## Description of the task
In the post on pre-registration, which three problems has pre-registration been proposed to solve?

[Given passage Boundary: Start]

Thursday 25 July 2013

Further thoughts on pre-registration

As far as I can tell pre-registration of scientific studies has been proposed as a solution to three important problems with the current model of scientific publications: replication, negative results and p-hacking. I personally think that it is great that this format will allow more replication studies to be undertaken and more importantly it will enable the publication of replication studies even if the results are negative. This will be of clear value to the field.

All my reservations about pre-registration concern p-hacking, more specifically how this has been 'sold' to the community. Pre-registration is a solution to the problem of p-hacking. However, those promoting pre-registration have often argued that pre-registered articles should somehow be considered "more truthful" than those that have been published by the traditional route. I strongly disagree with this kind of statement. It is true that pre-registered studies will not be p-hacked, however not all studies that are not pre-registered are p-hacked. The danger of promoting pre-registration as more 'truthful' is that the community will stop believing results from someone who has decided not to pre-register for whatever reason - maybe they wanted the freedom to publish their results wherever they wanted, maybe they did not want to deal with reviewers who might disagree with the experimental design or maybe they just wanted to start the study rather than wait for months before approval.

P-hacking is clearly a problem, particular as it can occur subconsciously. However, at the current time I can not see how pre-registration will work in practice to prevent p-hacking and I worry that it has been promoted in a way that potentially will denigrate equally good science that has been published via a different route.

14 comments:

  1. Hi James,
    Thanks for this. I find your position in this debate interesting. Two questions:

    1) if, as you argue, pre-registration is bad because it threatens to denigrate equally good science that hasn't been pre-registered, why isn't this also a problem for replication studies? Don't you think registered replications would threaten to denigrate unregistered replications?

    2) it seems to me that your argument isn't so much pre-registration won't "work in practice to prevent p-hacking" (since it manifestly does, as you state earlier), but rather that by doing so it threatens the face validity of approaches that *might* have been p-hacked, but equally might not have been. Have I interpreted you correctly here?

    thanks, c.

    ReplyDelete
  2. Hi Chris,

    I think it is the same for replication studies, however, I like the fact that the results will be published irrespective of the outcome.
    To answer your second question - yes, you have interpreted my thoughts correctly.

    ReplyDelete
    Replies
    1. Ok - so if we just focus on the question of p-hacking.

      Do you agree with the following premises:

      1) p-hacking reduces reliability of study conclusions

      2) pre-reg prevents p-hacking

      3) status quo does not prevent p-hacking, so some studies will be p-hacked and others won't be

      This means pre-reg studies are not susceptible to the loss of reliability caused by p-hacking in a subset of status quo studies. So, if you were to choose which set of results you believe more - the pre-reg or the status quo (and, for this exercise to do so solely on the basis of the likelihood of p-hacking) - wouldn't it be entirely rational to put more faith in the pre-reg?

[Given passage Boundary: End]
[Input data Boundary: Start]

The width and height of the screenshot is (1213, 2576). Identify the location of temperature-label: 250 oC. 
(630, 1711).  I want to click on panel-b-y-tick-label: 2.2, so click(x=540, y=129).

[Input data Boundary: End]

## Exercise solution
Replication, negative results and p-hacking.